An annual report published by the Agricultural Producers Association of Saskatchewan (APAS) shows farmers are getting less share of the food dollar, while consumers are paying more at the grocery store.
APAS released the 2026 Farmer and Food Price Report, which studies the trend of commodity prices relative to the price of food items at the grocery store.
The report looks at canola, wheat, barley, lentils, and hogs on the commodity side; and retail pork, canola oil, flour, bread, beer, lentils, and margarine on the grocery side.
For 2024-25, APAS notes prices for both commodity and grocery product were relatively stable compared to the volatility of previous years. For example, 2021-22 saw all products rise by double digits with most commodity prices rising at a faster pace than food prices.
The years 2022-23 and 2023-24, however, saw the trend flip where commodity prices fell and grocery prices rose.
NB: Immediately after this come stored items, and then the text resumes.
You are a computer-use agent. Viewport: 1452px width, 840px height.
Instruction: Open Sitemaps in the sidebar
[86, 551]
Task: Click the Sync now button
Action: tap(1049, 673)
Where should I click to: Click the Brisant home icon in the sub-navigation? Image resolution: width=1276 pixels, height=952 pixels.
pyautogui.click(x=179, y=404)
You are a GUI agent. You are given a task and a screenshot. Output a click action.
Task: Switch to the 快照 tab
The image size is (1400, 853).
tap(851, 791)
As a result, the farm share of food prices in 2025 compared the last three years is lower for flour, bread, beer, lentils, canola oil, and margarine, but retail pork is fairly stable.
President of APAS Bill Prybylski believes the data confirms what farmers know already.
"We're seeing the same trend continue where consumers are seeing in the grocery store that their prices that they're paying have continued to rise at different rates, but still continuing to rise, and there definitely is not a corresponding rise to the increase in what farmers are getting paid for the commodities that they grow.
So I guess the bottom line is we're definitely seeing that there's really no correlation between what consumers are paying in the grocery store and to what farmers are getting paid for their commodities that they're growing." said Prybylski.
The purpose of the report, he says, is to raise awareness of the gap in commodity prices and food prices. Prybylski says there are still some people who think when food prices go up, so do the amount farmers get paid.
"And it's understandable that consumers would assume that they're paying more, that farmers are getting paid more, but this study kind of confirms what I think most producers know is that that's not necessarily the case. The commodity prices that we receive for what we grow aren't indicative of what's happening at the retail level."
He says farmers don't set the commodity price, rather they take what the market gives them.
Another reason for the report is highlighting the supply chain – how complex it is and the need for greater transparency.
"I hope that the rest of the players in the supply chain would maybe take the initiative to show some transparency in that supply chain into where are all those additional costs coming from, from the farm gate to where the product hits the grocery shelves."
This is the fourth year of the report and Prybylski says the study was "mentioned a couple of times in the House of Commons" in Ottawa, but not from anyone along the supply chain so far.
"I've yet to hear anybody commenting on it or suggesting that they would be willing to do a similar study, but we'll remain hopeful and we will continue to circulate the results of this study as widely as we can."
The 2026 Farmer and Food Price Report is available on the APAS website.